第32話

 ザーク獣の群れは、狩りをすべく車から降り立った人下を追いかける。

 しかし、その人形は目にも留まらぬ速度で森の中に紛れてしまう。

 木々の合間から飛んでくる光線に次々と撃ち落されるザーク獣は、森に向かってエネルギー弾を吐きかけた。

 木々が吹き飛び、森に隠れているアーシャが姿を現す。

 スラスターを蒸して空に飛び上がったアーシャは、ザーク獣の群れの下を潜る様にして加速すると、地面に背を向けて眼の前のザーク獣に向かってマルチウェポンを連射する。

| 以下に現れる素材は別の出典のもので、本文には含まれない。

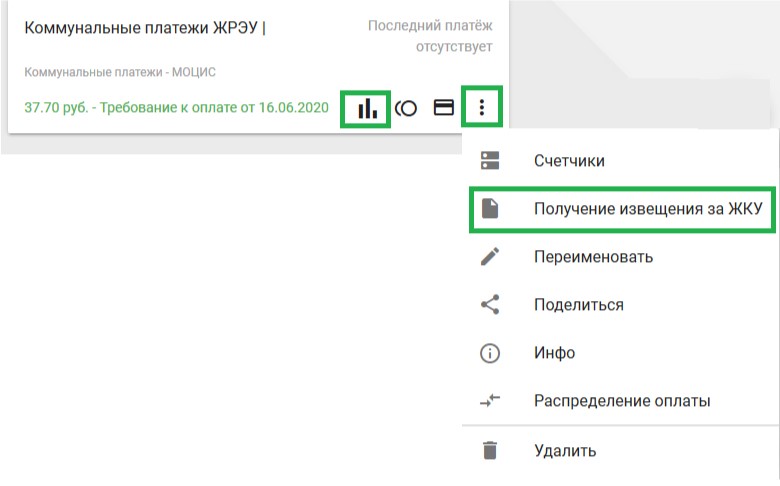This screenshot has width=780, height=486.
Task: Select Распределение оплаты menu item
Action: pyautogui.click(x=621, y=401)
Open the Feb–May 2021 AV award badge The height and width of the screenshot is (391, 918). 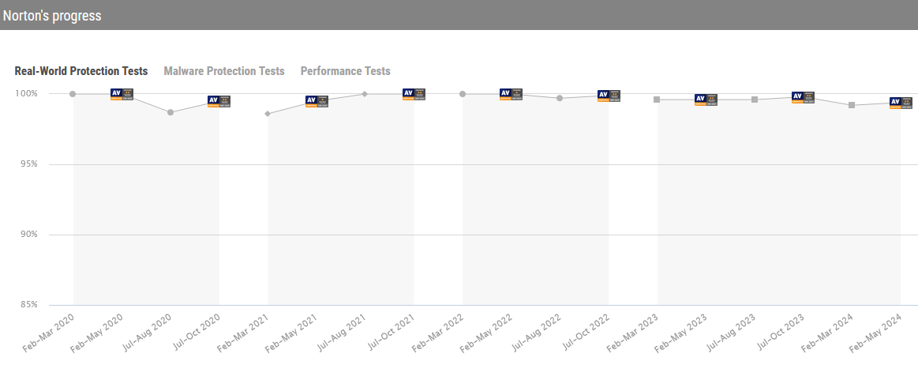point(317,101)
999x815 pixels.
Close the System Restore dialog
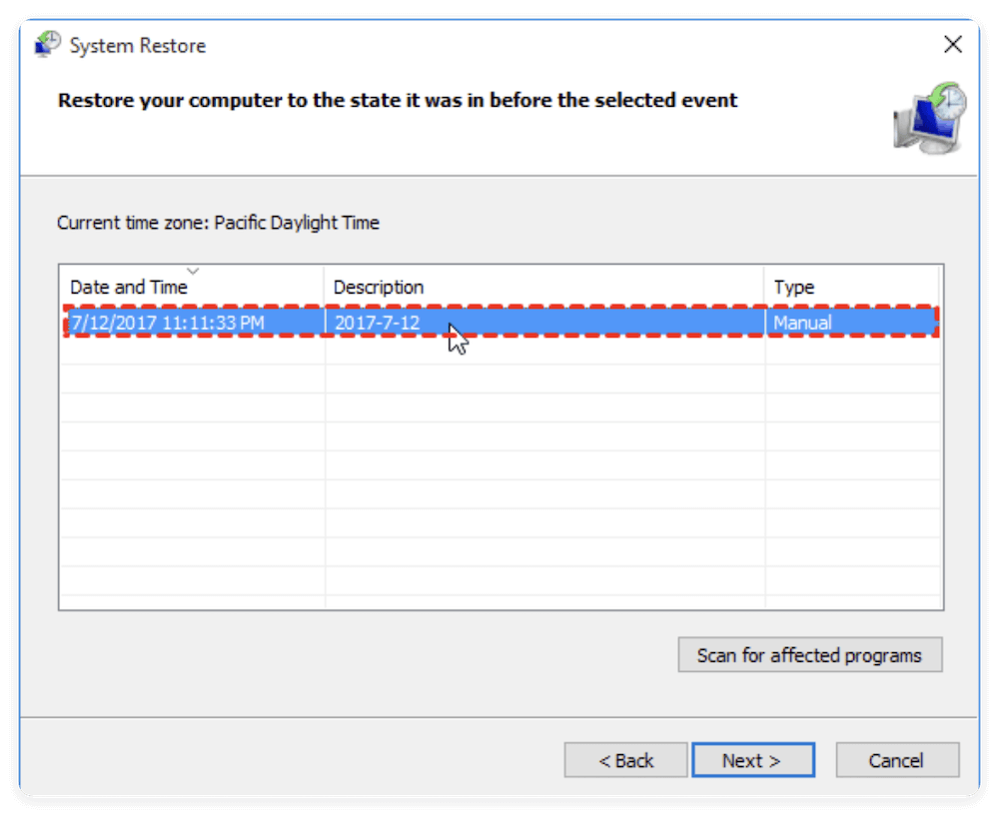coord(953,45)

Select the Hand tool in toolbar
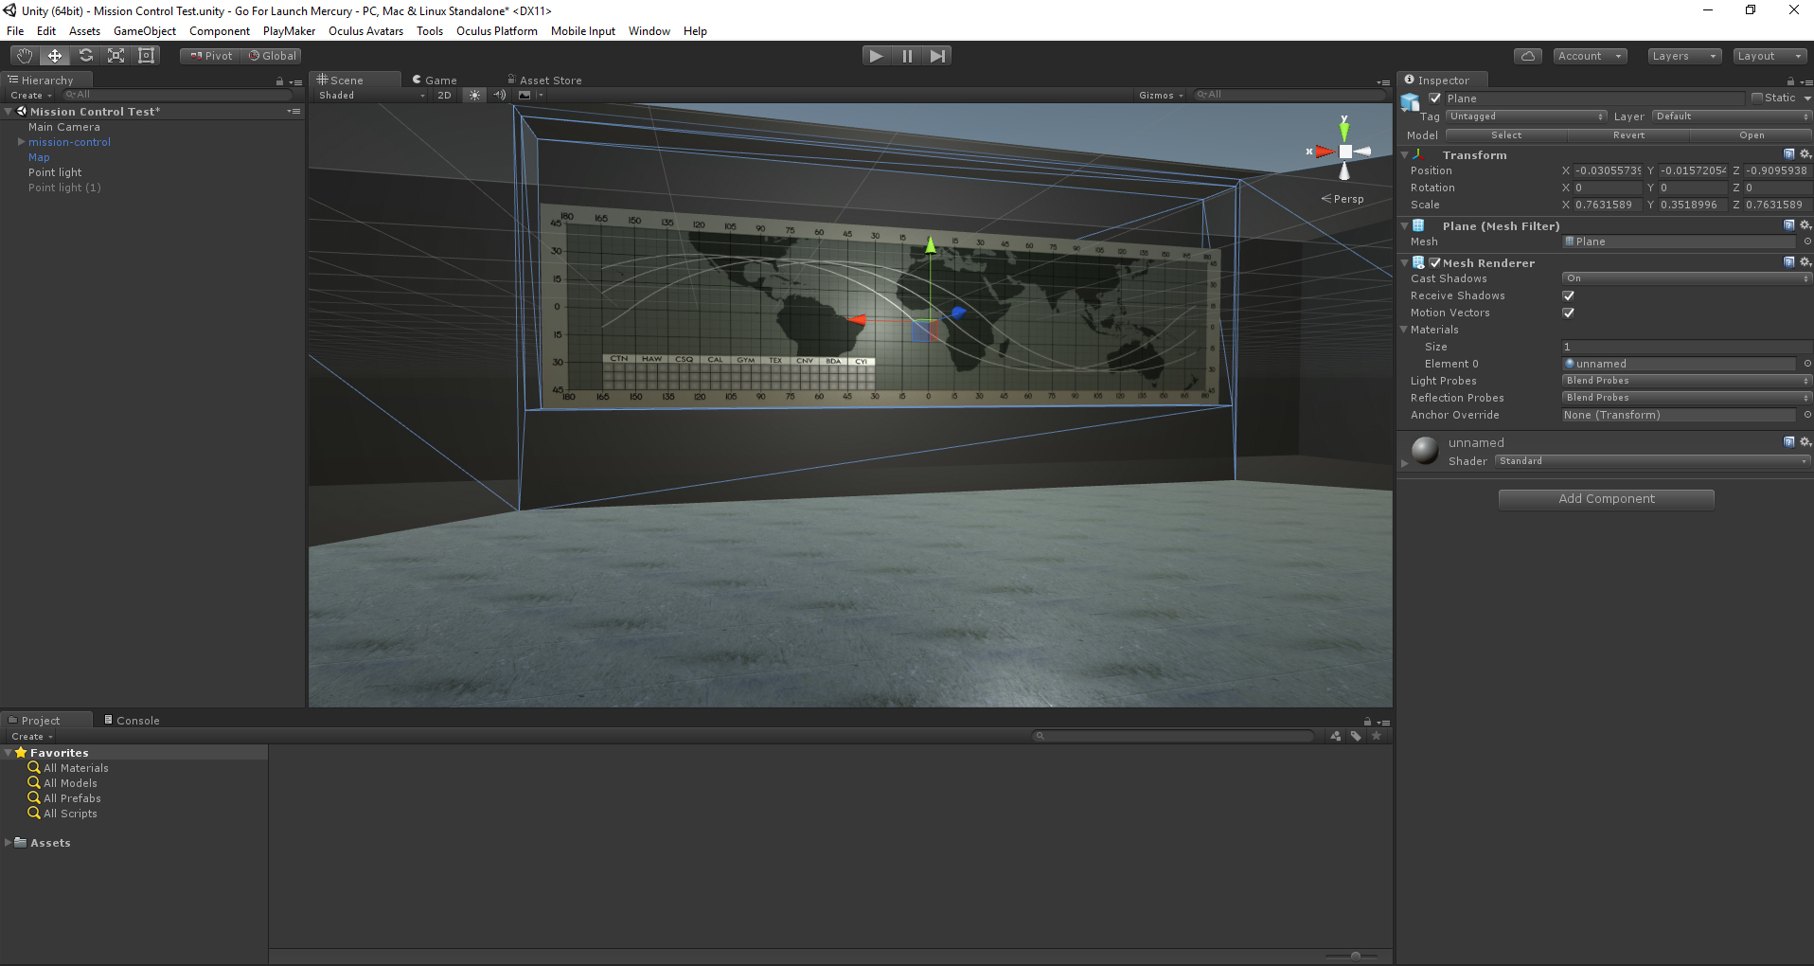25,56
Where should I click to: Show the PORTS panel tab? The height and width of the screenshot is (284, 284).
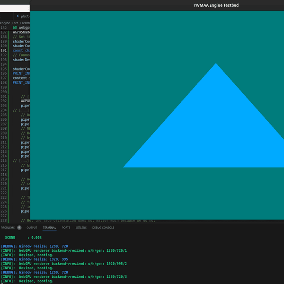click(66, 228)
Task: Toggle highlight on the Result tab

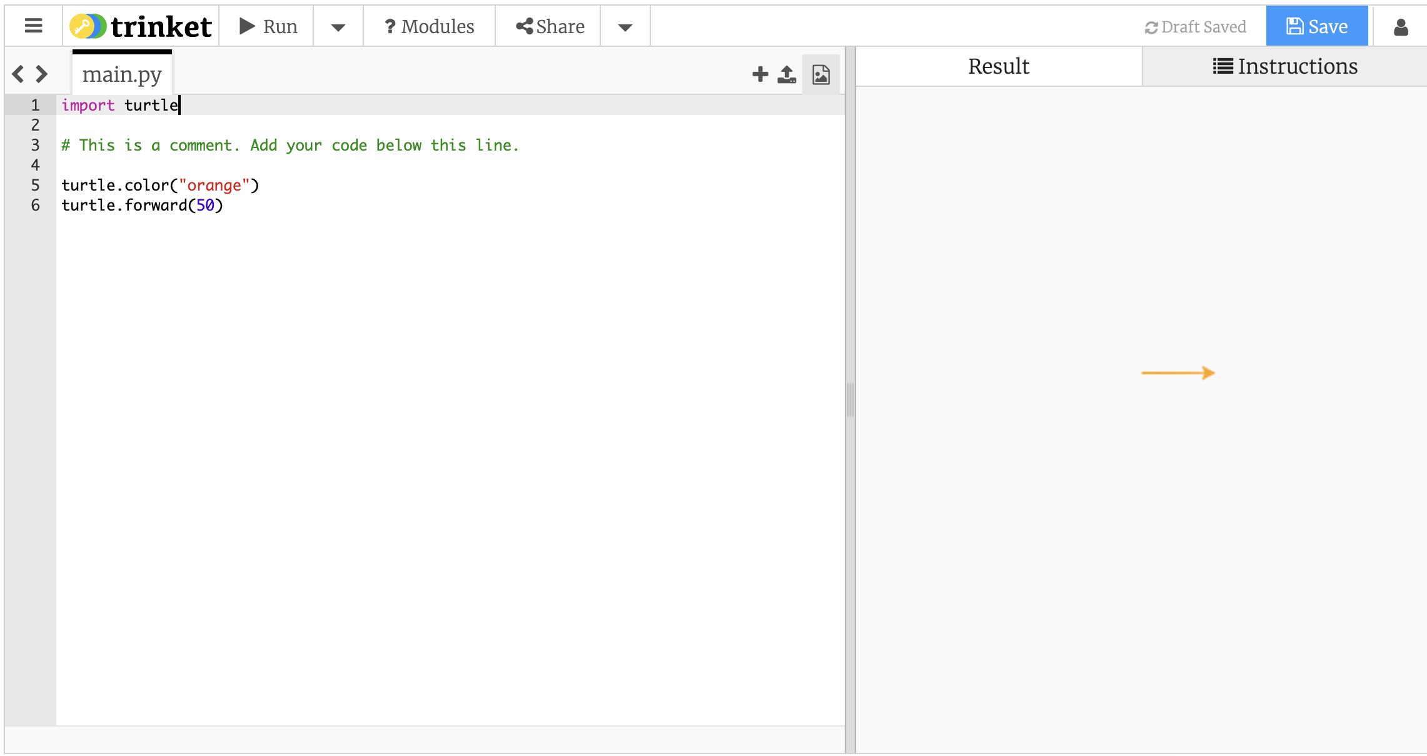Action: coord(997,66)
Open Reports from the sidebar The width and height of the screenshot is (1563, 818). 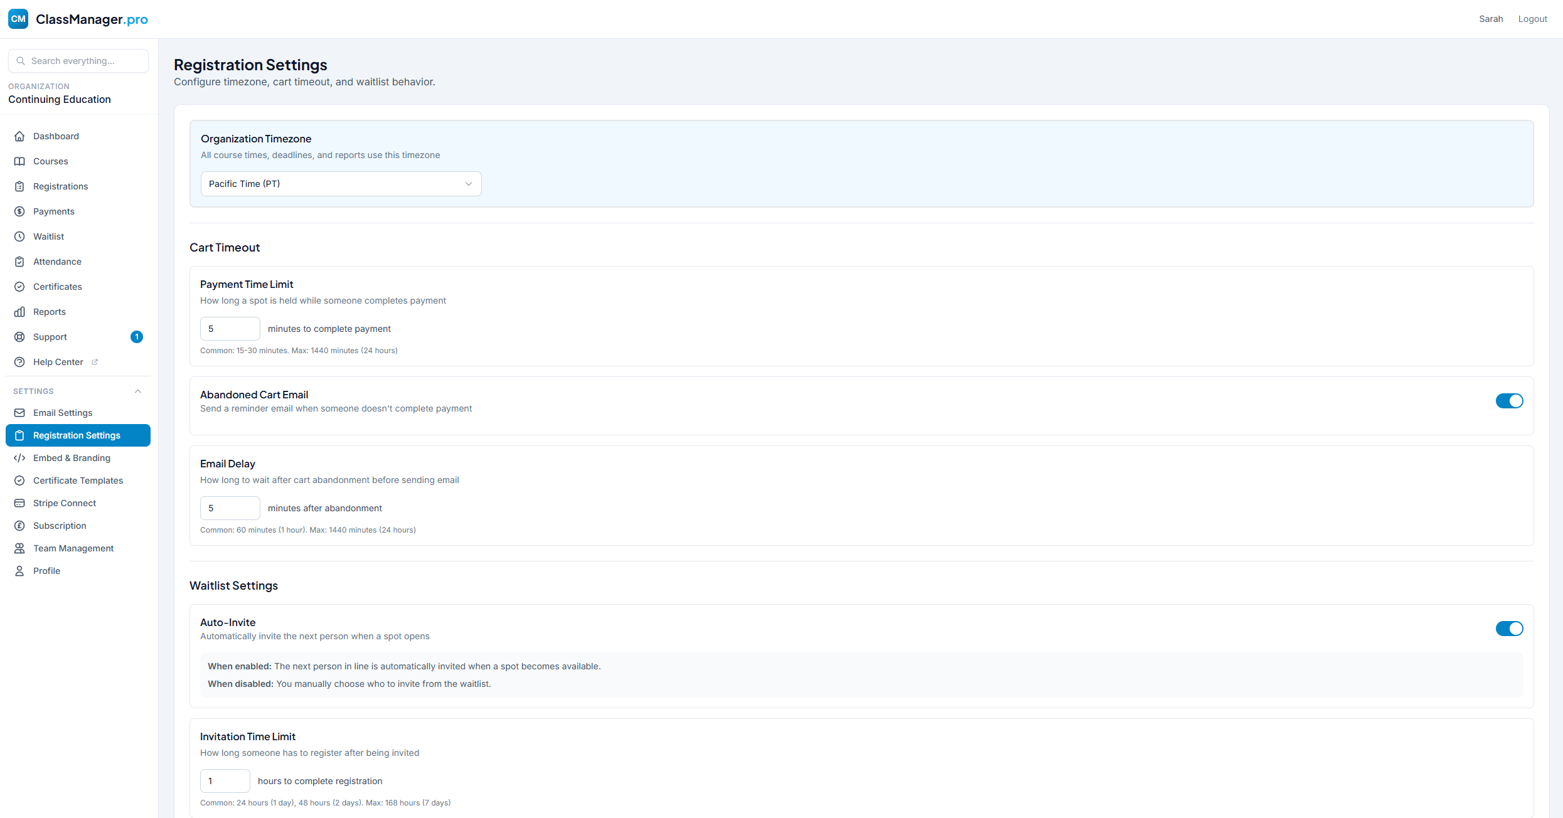pyautogui.click(x=49, y=312)
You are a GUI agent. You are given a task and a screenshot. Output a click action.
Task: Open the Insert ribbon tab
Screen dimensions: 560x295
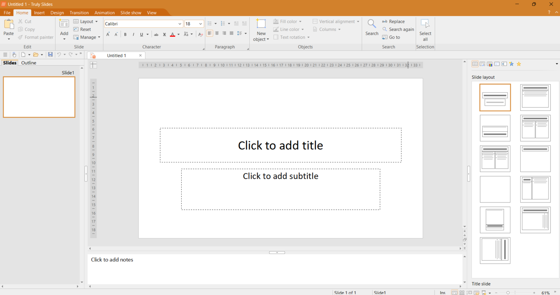pos(39,13)
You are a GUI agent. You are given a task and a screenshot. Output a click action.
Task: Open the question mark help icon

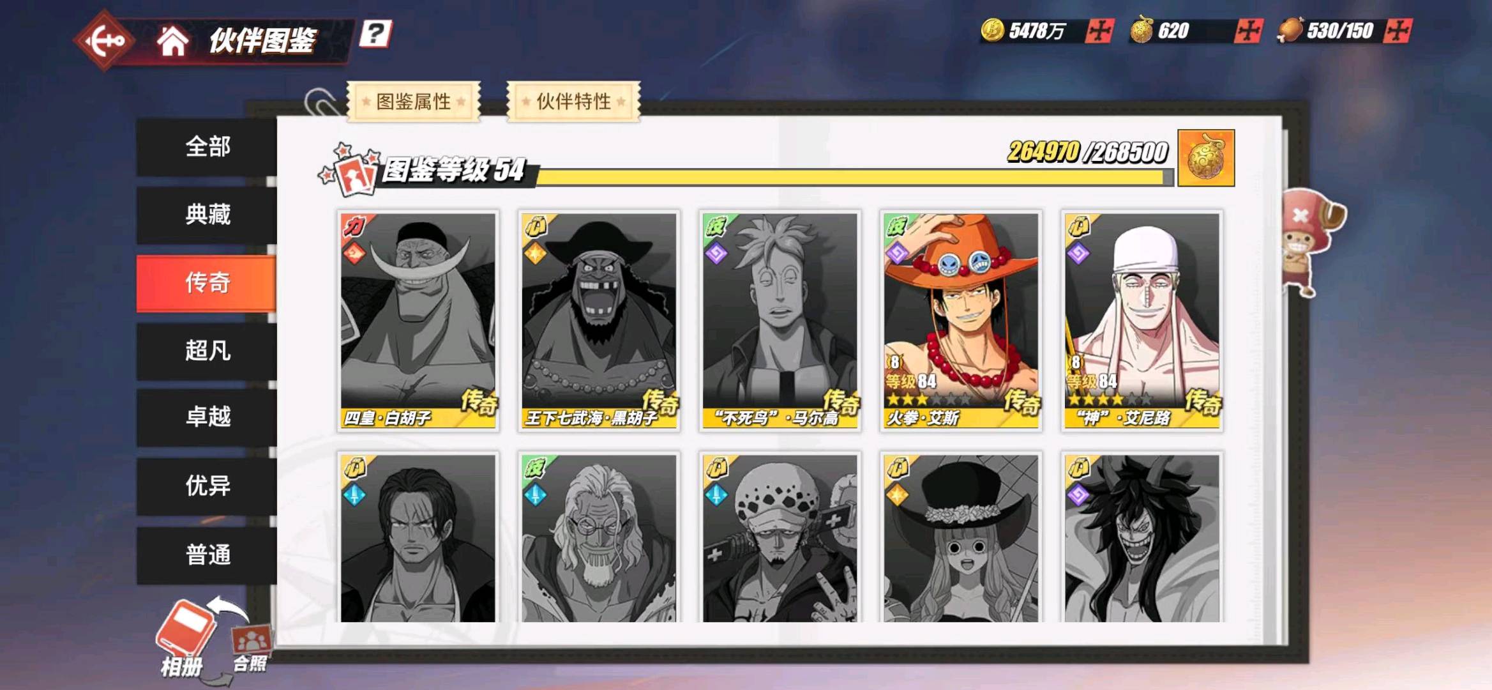click(x=375, y=34)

 破裂し、地上に降り注ぐザーク獣の肉片を速度を上げて置き去りにすると、アーシャは高度を上げようとする。

 アーシャはそこで初めて動きを止めた。

 ザーク獣の群れは、残りの個体でアーシャを包囲するように動いていた。

 四方八方から飛ぶエネルギー弾を上昇しながら避け続け、アーシャは包囲を抜けるために高高度を目指す。

 その体にザーク獣の群れが次々と体当たりを敢行した。

「 がはっ……」

 質量に押し潰されてうめき声を上げるアーシャ。

 アーシャを仕留めようと殺到するザーク獣の群れは、彼女が事前に放っていた無数の追尾弾が上空から降り注いだ事によって瓦解した。

 包囲を抜け、マルチウェポンを操作して長大な砲に変化させたアーシャは、銃口にエネルギーをチャージし始める。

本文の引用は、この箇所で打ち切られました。